**DOCUMENT TEXT:**
>> START

A new cadre of global professionals is appearing that will drive both the recovery and future growth of international organisations.
This group focuses on a multi-cultural, people-centred way of doing business in emerging and developing countries. But they are not the traditional expatriates. This new group are the Global Nomads.
These multi-cultural, global professionals can accelerate growth for multinationals and aspiring international firms. For many organisations, this group may be only 10 to 15 per cent of their total workforce, but they are hugely impactful; they are predominately younger professionals who will drive results, growth and the next wave of profitability from the emerging markets.
A major influence creating the sea change is world demographics. Overall, the world's population is predicted to grow by almost 400 million (5.68 per cent) in five years. The pattern of growth has changed, as has the age profile within countries. While there is declining population growth in the mature markets of western Europe and the US, combining with a rapidly ageing population, many of the emerging countries are showing not only strong growth but also a remarkably youthful shift. Within 10 years, India is forecast to be the most populous country in the world, overtaking China. Turkey, bidding to become the fourth-largest country by land mass and population in an expanded EU, would be the first to have 50 per cent of its population aged under 25. The UAE and Qatar show similar trends.
The impact of these changes is that new talent hubs are being created. The Global Nomads are no longer seeking out cities such as Paris, Madrid or Berlin. Abu Dhabi, Dubai and Doha are vying for the single or young married professionals; Singapore is positioning itself as a talent centre for young families, while London and New York remain popular for second or third job moves. Lifestyle is very much at the heart of the Nomads' choice of location.
These professionals move from assignment A to assignment B, C and D over a given period of 10 to 12 years and as such they are not expats who fly out from a home base then fly back again. They do not have a "home location". This group is comfortable with change and considers each assignment as the source of challenge and new experience.

>> END

**RAW DATA:**
>> START

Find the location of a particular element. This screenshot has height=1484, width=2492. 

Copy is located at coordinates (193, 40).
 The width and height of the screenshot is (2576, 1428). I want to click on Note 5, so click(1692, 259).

>> END

**REQUIRED WORK:**
• A. From the article on Global Nomads, list every city that it says is vying for, positioning itself for, or remaining popular with these professionals.
• B. Using the article on Global Nomads, answer yes or no for each statement and quote the words that settle it: (i) The Global Nomads are traditional expatriates. (ii) The world's population is predicted to grow by almost 400 million in five years. (iii) Singapore is positioning itself as a talent center for single professionals.

**PROBLEM SOLUTIONS:**
• A. Abu Dhabi, Dubai, Doha, Singapore, London, New York

• B.
(i) No: "But they are not the traditional expatriates."
(ii) Yes: "the world's population is predicted to grow by almost 400 million (5.68 per cent) in five years"
(iii) No: "Singapore is positioning itself as a talent centre for young families"